地域活動支援センターは、障害者の地域生活を支える日中活動の場です。地活(ちかつ)と略称で呼ばれることが多いですね。

地域活動支援センターは障害者の日中活動支援を行う福祉サービスの一つです。社会的つながりを求めている方から、将来的に就職を目指して体調ケアを兼ねてきている方まで、利用者層は様々です。

今回はそんな地域活動支援センターについてサービス概要はもちろん、就労継続支援サービスとの違いや選び方まで解説していきます。最後までご覧ください。

この記事を見れば知ることができること

  • 地域活動支援センターの概要
  • 地域活動支援センターと就労継続支援サービスの違い
  • 地域活動支援センターの選び方
  • 地域活動支援センターからの就職の可能性

それでは一つずつ見ていきましょう。

地域活動支援センターとは

地域活動支援センターとは、ひとことで言えば、障害者の日中活動の場です。

厚生労働省の地域生活支援事業において運営されている福祉サービスです。具体的には以下のように規定されています。

○ 障害者等を通わせ、創作的活動又は生産活動の機会の提供、社会との交流の促進等の便宜を供与する障害者自立支援法上の施設。(法第5条第21項)
○ 地域の実情に応じ、市町村がその創意工夫により柔軟な運営、事業の実施が可能。

厚生労働省

一つずつ概要を紹介していきます。

地域活動支援センターの種類

地域活動支援センターはⅠ型、Ⅱ型、Ⅲ型の3種類があります。

それぞれ以下のように区分されています。

地域活動支援センターⅠ型専門職員(精神保健福祉士等)を配置し、医療・福祉及び地域の社会基盤との連携強化のための調整、地域住民ボランティア育成、障害に対する理解促進を図るための普及啓発等の事業を実施すること。なお、相談支援事業を併せて実施ないし委託を受けていることを要件とする。
地域活動支援センターⅡ型地域において雇用・就労が困難な在宅障害者に対し、機能訓練、社会適応訓練、入浴等のサービスを実施すること。
地域活動支援センターⅢ型(ア)実施主体から委託を受ける場合には、地域の障害者のための援護対策として地域の障害者団体等が実施する通所による援護事業(以下「小規模作業所」という。)の実績を5年以上有していること。
(イ)自立支援給付に基づく事業所に併設して実施すること。
引用:厚生労働省

え~と、つまりどういう違いがあるの?

パッと言われてもよくわからないですよね笑
Ⅰ型~Ⅲ型の違いは以下のようにざっくり覚えておけばよいです。

<地域活動支援センターの違い>

Ⅰ型→福祉サービスの支援計画を作成する相談支援センターを併設している

Ⅱ型→在宅の方向けの機能訓練も行っている

Ⅲ型→Ⅰ型、Ⅱ型以外の事業所

「通って日中活動をする」というのが主目的であれば、必ずⅠ型やⅡ型である必要はありません。現役の利用者であっても、自分の地活が何型に該当するか答えられない方の方が多いです。

職員配置

地域活動支援センターの職員配置は、2名以上の職員を配置し、うち1名は専任者を置くことが規定されています。

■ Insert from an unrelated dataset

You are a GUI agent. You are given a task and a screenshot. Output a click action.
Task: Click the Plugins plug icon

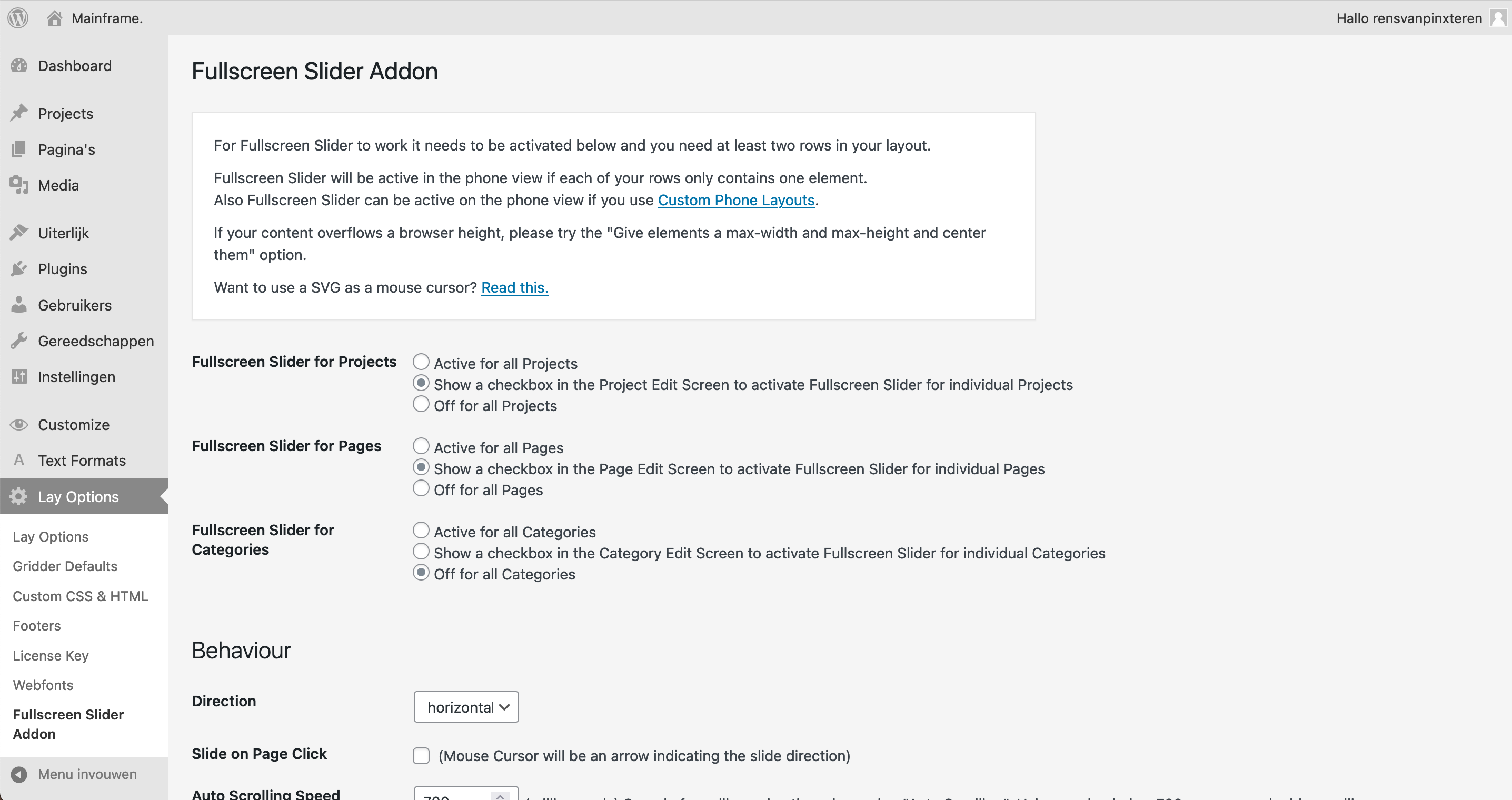click(x=19, y=269)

それに加え、Ⅰ型~Ⅲ型の種別ごとに職員の配置基準が定められています。

地域活動支援センターⅠ型基礎的事業による職員の他1名以上を配置し、うち2名以上を常勤とすること
地域活動支援センターⅡ型基礎的事業による職員の他1名以上を配置し、うち1名以上を常勤とすること
地域活動支援センターⅢ型基礎的事業による職員のうち1名以上を常勤とすること
参考:厚生労働省

基礎的事業は、創作活動や生産活動の提供といった地域活動支援センターの基本的サービスを指します。

ご覧の通り、Ⅰ型→Ⅱ型→Ⅲ型の順で、職員数が充実しています。地域活動支援センターⅠ型、Ⅱ型は併設サービスがあるため、それだけ充実した職員数が求められることが背景にあります。

利用者数

地域活動支援センターの利用者数は以下の通りとなっています。

地域活動支援センターⅠ型1日あたりの実利用人員が20名以上であること。
地域活動支援センターⅡ型1日あたりの実利用人員が15名以上であること。
地域活動支援センターⅢ型1日あたりの実利用人員が10名以上であること。
参考:厚生労働省

職員配置同様、Ⅰ型→Ⅱ型→Ⅲ型の順で利用者数は多いですね。どのくらいの人数規模の事業所が良いかの参考にすると良いでしょう。

サービス内容

地域活動支援センターのサービス内容は事業所によって様々です。

  • 手芸品の販売(アクセサリー、工芸品など)
  • 飲食物販売(パン、お菓子など)
  • レクリエーション(季節のイベント、ハイキング、映画鑑賞など)
  • 製作物の作成(カレンダーづくりなど)

生産活動は利益面よりも、社会的なつながりや充実感を得られるかどうかに重きが置かれています。とはいえ、最近では質の高い創作物制作を行う事業所も増えてきています。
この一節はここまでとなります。